It has long been believed that solid-state drives are the single most important upgrade you can give a modern computer to increase its overall performance. This holds true to this day by a considerable margin, as even budget-minded SSDs wipe the floor with the fastest 3.5-inch hard drives, offering users near-instant access times compared to the more than 10 ms delay experienced with faster 7200 U hard drives / min is connected.
SSDs are not only faster than HDDs, they also use less power and generate less heat. Also, because they have no moving parts, they are quieter, more reliable and more compact than their rotating counterparts. These "bonus" attributes are not particularly important to desktop users, but they are particularly beneficial to notebooks that are increasingly using flash memory instead of (or alongside) sluggish hard drives.
In response to this demand, in September 2009 the Serial ATA International Organization standardized a new compact "mSATA" form factor that manufacturers can use to produce tiny 1.8-inch drives for Ultrabooks and other such mobile systems. Despite the many advantages of SSDs, until recently they were an expensive option with limited storage capacity, especially with the mSATA form factor, which is typically 128GB or less.
So we took note of this when Crucial announced its m4 mSATA SSD with a capacity of 256 GB for less than 1 USD / GB. The mSATA drive is tiny compared to the standard 2.5-inch Crucial m4, and despite the size difference, both 256GB models offer the same read and write speeds of 500MB / s and 260MB / s – an exciting one View. Assuming there aren't any problems Crucial's new mSATA offering could become the solution for ultra-portable upgrades …
Crucial m4 mSATA in detail
Like the 2.5-inch m4, the mSATA version uses the Marvell 88SS9174 controller along with a large Micron 256MB cache to improve write performance. Since the Marvell 88SS9174 controller alone measures 17 mm x 17 mm, it fits together with the 256 MB cache and 256 GB NAND flash memory on a 30 mm wide circuit board are an impressive achievement.
According to Crucial, the m4 series has a mean time between failures (MTBF) of 1.2 million hours, which is an estimate a little more conservative than the ~ 1.5 million hours you'll find on most other SSDs. To accompany the usual MTBF number, Crucial offers a drive endurance rating for each model.
As mentioned earlier, Crucial claims that the m4 mSATA 256 GB can achieve a read and write throughput of 500 MB / s and 260 MB / s, which is identical to the larger 2.5-inch model. The IOPS (inputs / outputs per second) rating is also the same, reaching 45,000 IOPS for 4K random read and 50,000 IOPS for 4K random write.
The 64GB m4 mSATA is reportedly capable of 36TB of data, while the larger models have a 72TB rating. That may not sound like too impressive, but 72TB will be reduced to an average of 40GB per day for five years, which is quite a lot for standard usage. Plus, the m4 mSATA will be an old story in five years anyway.
In terms of physical durability, Crucial claims the m4 mSATA offers 1500G shock resistance, which is pretty typical of competing flash products. The company's new drives can also be operated reliably at temperatures of up to 70 degrees Celsius and withstand 85 degrees when not in use.

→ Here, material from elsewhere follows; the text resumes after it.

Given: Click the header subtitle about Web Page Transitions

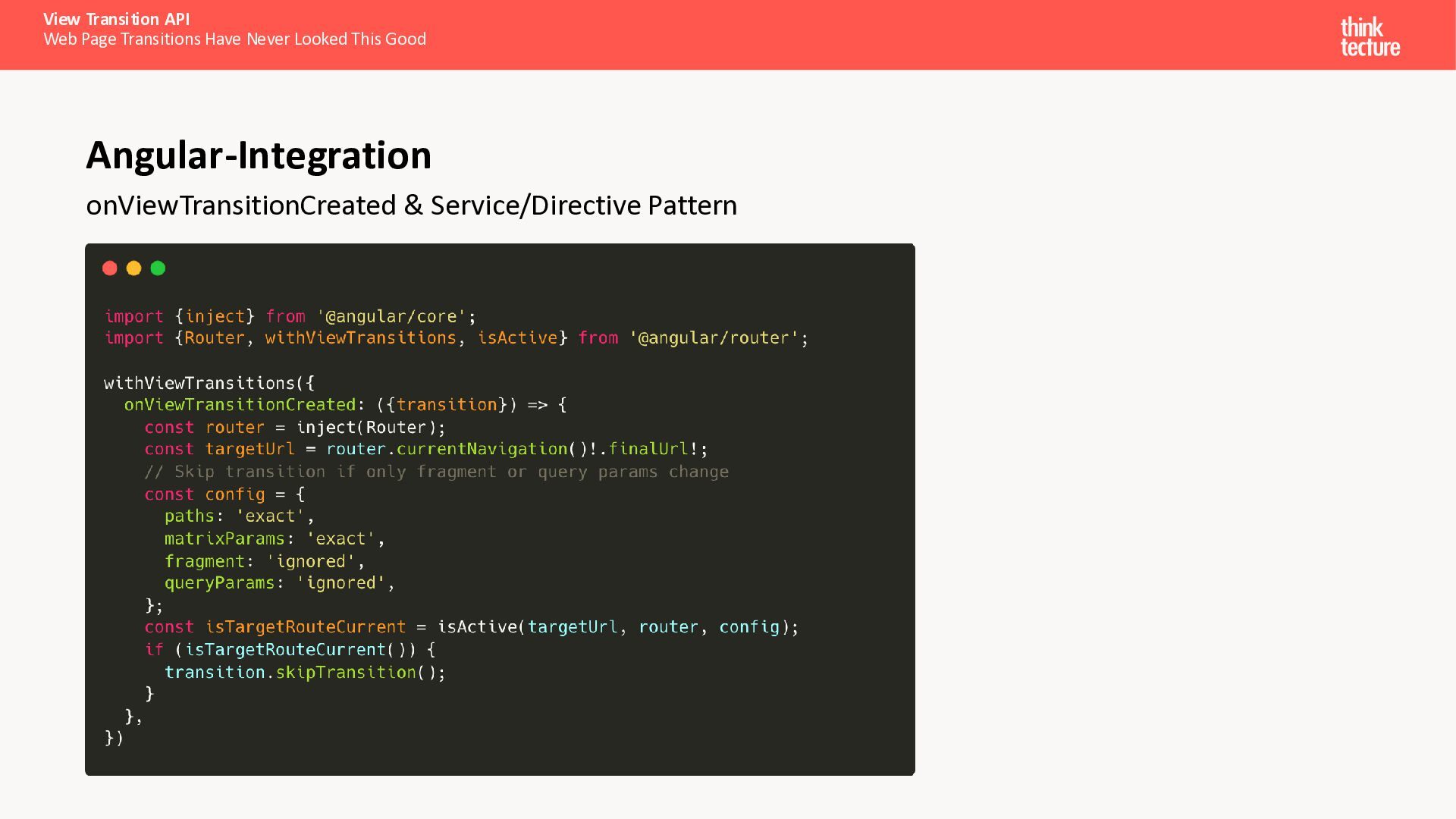Looking at the screenshot, I should click(234, 39).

Like all SSDs, the m4 mSATA states very low power consumption values. All models consume less than 100 mW when idling. When active, the 64GB and 128GB versions only consume 150mW while the 256GB model has 160mW of power, which is still exceptionally low.
The m4 mSATA series measures 50.8 x 29.85 x 3.75 mm and weighs 10 grams. The drives are compatible with both laptops and desktops. However, you will need an mSATA to SATA adapter if you plan to install on a desktop that does not support an mSATA connector on the motherboard. They also work in RAID if you buy more than one.